#### TEXT SECTION
⟨

By | November 28, 2011, 3:01am PST

Summary: Enthusiastic adoption of cloud services leaves IT with a governance headache. Okta is one of a new breed of vendors aiming to help get on top of the problem.

Several years back, I joked that widespread enterprise adoption of cloud services would surely result in Gartner producing “a damning report on the unrecognized TCO of on-demand services,” just as it once did for personal computing many years ago at the height of the PC boom. With any popular new technology, corporate adoption tends to run ahead of governance, and the result is an unplanned and unmanageable stew that introduces unexpected costs and headaches alongside the anticipated benefits.

For now, Gartner is aiming elsewhere, channeling dissatisfaction with the established enterprise software vendors. That’s interesting in itself, as Gartner’s advice is finely tuned to remain just a small step ahead of its clients’ thinking, and so presages a tough few years for SAP, Oracle, IBM and Microsoft.

Meanwhile, the problem I predicted is well and truly here already, even if Gartner hasn’t drawn attention to it yet. I wrote about it back in August:

“Very few enterprises that are adopting cloud applications and infrastructure are giving enough thought to governance. The result is a mish-mash of SaaS silos and cloud islands, with very little attention paid to data consistency and integration, and even less to policy management and oversight. This is bad enough in organisations that run all their operations in the cloud, but most enterprises are not in that happy space. The vast majority have to manage a hybrid infrastructure …”

One vendor that’s emerged to help enterprises get on top of what has been called a Franken-SOA of cloud services is Okta, which has some substantial VC backing. Led by Todd McKinnon, a former VP of products and platforms at Salesforce.com, Okta provides a cloud-based identity store that’s designed to connect into Active Directory or LDAP infrastructure so that an enterprise can extend its existing user provisioning and access policies to cloud services. “The big gap we see is that this generation of technology needs a system and a platform to manage and secure it,” he told me last week.

⟩

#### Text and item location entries
⟨

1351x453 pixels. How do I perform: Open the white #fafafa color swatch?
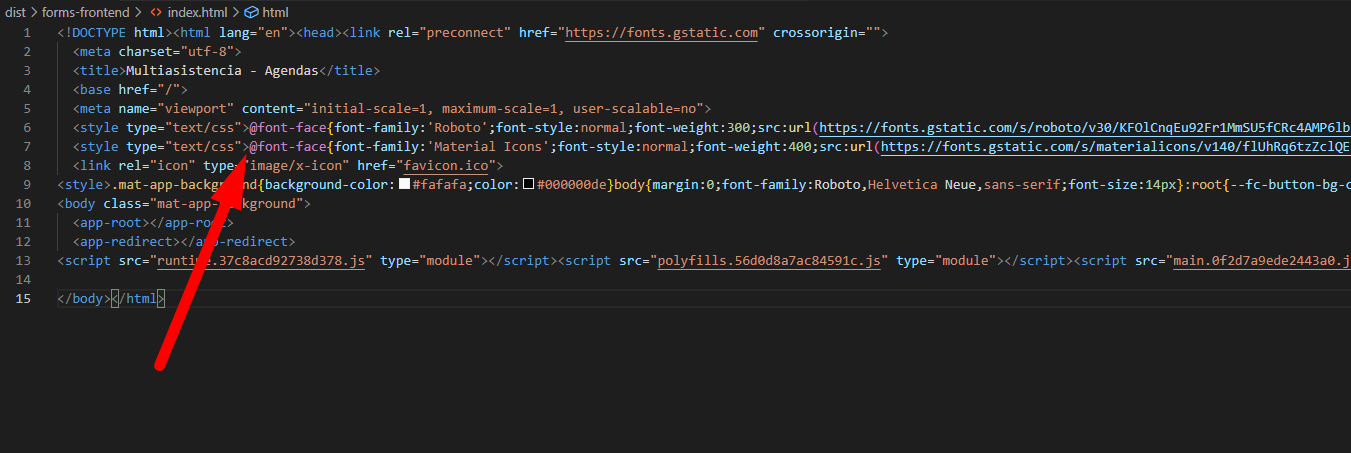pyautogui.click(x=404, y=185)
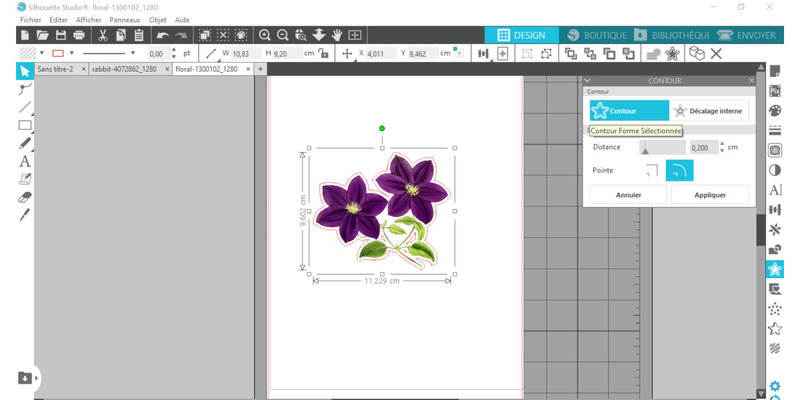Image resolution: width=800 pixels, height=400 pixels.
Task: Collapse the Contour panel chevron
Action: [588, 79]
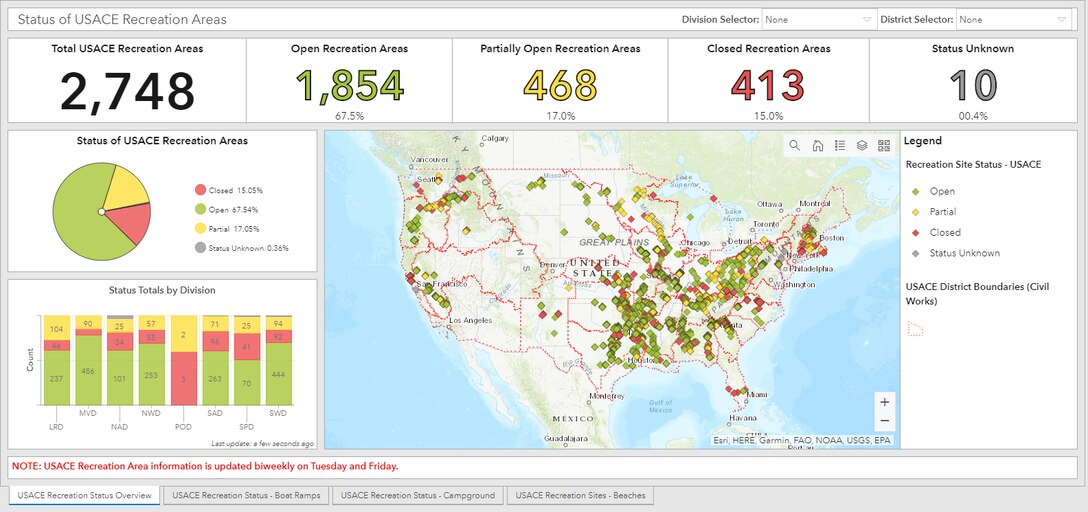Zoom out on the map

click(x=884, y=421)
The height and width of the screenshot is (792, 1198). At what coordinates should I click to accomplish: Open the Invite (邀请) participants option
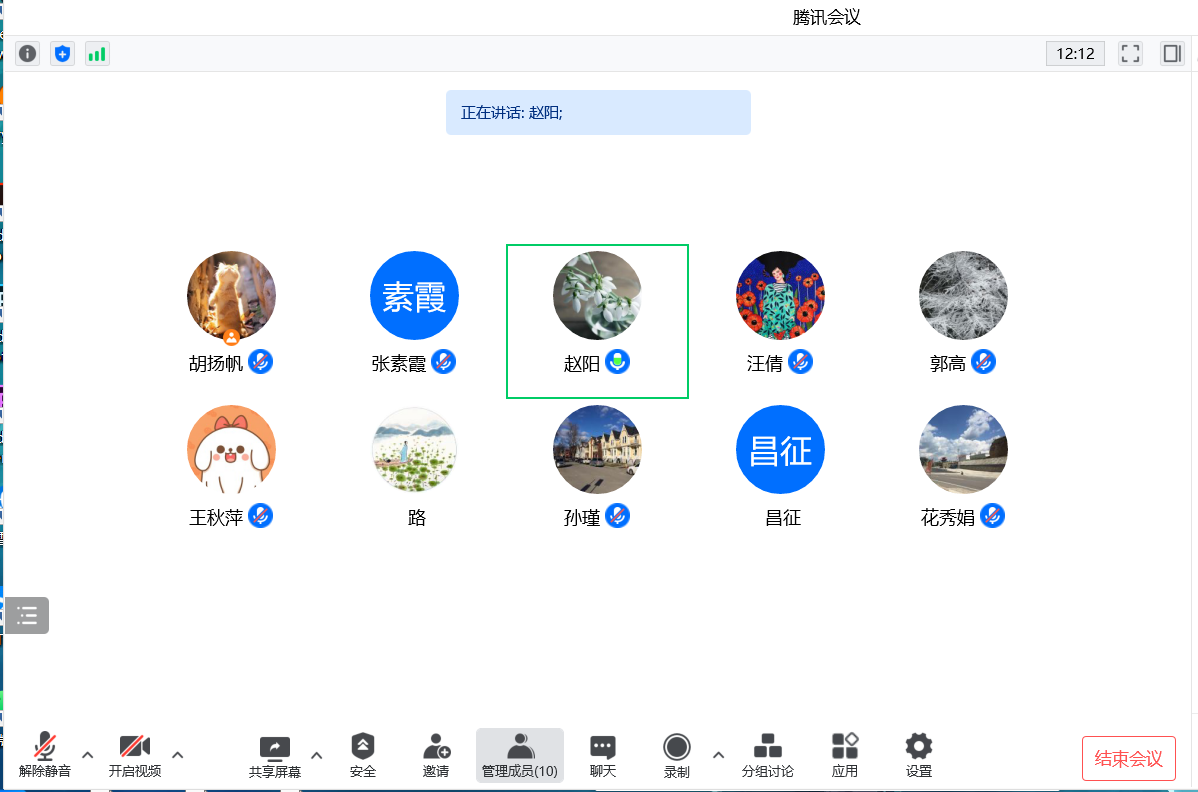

⟩

#### WORK TO DO
1 – In the cloud governance article, what position did Todd McKinnon formerly hold at Salesforce.com?
2 – Condense the paragraph of the cloud governance article that begins "Several years back, I joked" into two shorter sentences that keep its main facts.
3 – Write a continuation of the cloud governance article, picking up after its final sentence.

#### SOLVED TASKS
1 – He was VP of products and platforms.

2 – Years ago the writer joked that widespread enterprise use of cloud services would prompt Gartner to publish a damning report on the unrecognized TCO of on-demand services, as it had done for personal computing during the PC boom. With popular new technologies, corporate adoption usually outpaces governance, creating an unmanageable mix that brings unexpected costs and headaches along with the expected benefits.

3 –
McKinnon said that enterprises have been blind-sided by adoption of cloud services and their lack of readiness is opening up vulnerabilities. “It’s very clear to me that the state of the art in security and how we manage these things today is like the consumer web in 1995,” he said. “There’s no strong authentication … They don’t have consistent security policies across all the services they use. Companies don’t have good processes to ensure accounts are turned off … This is critical IT infrastructure and this needs to be managed like we know how to manage IT assets.”

These are early days in the cloud governance game, so organisations that want to get on top of their mish-mash of cloud services today are going to have to use a mish-mash of solutions. Okta has started out focusing on single sign-on and authentication. “In the future, our vision is to provide complete visibility into performance and availability and SLA conformance,” says McKinnon, but for now anyone wanting to add those capabilities must go elsewhere. That may mean utilizing on-premise SOA monitoring and governance solutions, or even building a complete custom solution on recently-funded cloud management platform Servicemesh. Those alternatives look pricey compared to Okta, which, true to its Salesforce.com roots, is targeting more of a midmarket customer profile.

Of course many readers may well feel that the best way to avoid these problems is to steer clear of cloud services altogether, but I suspect that’s a rather short-sighted view. Enterprises are going to be adopting cloud services whether the IT team likes it or not, and the priority should be developing a governance and connection strategy to manage it all. I’m interested in hearing about other vendors with offerings in this space — please post a Talkback comment if you know of any or have deployed such solutions.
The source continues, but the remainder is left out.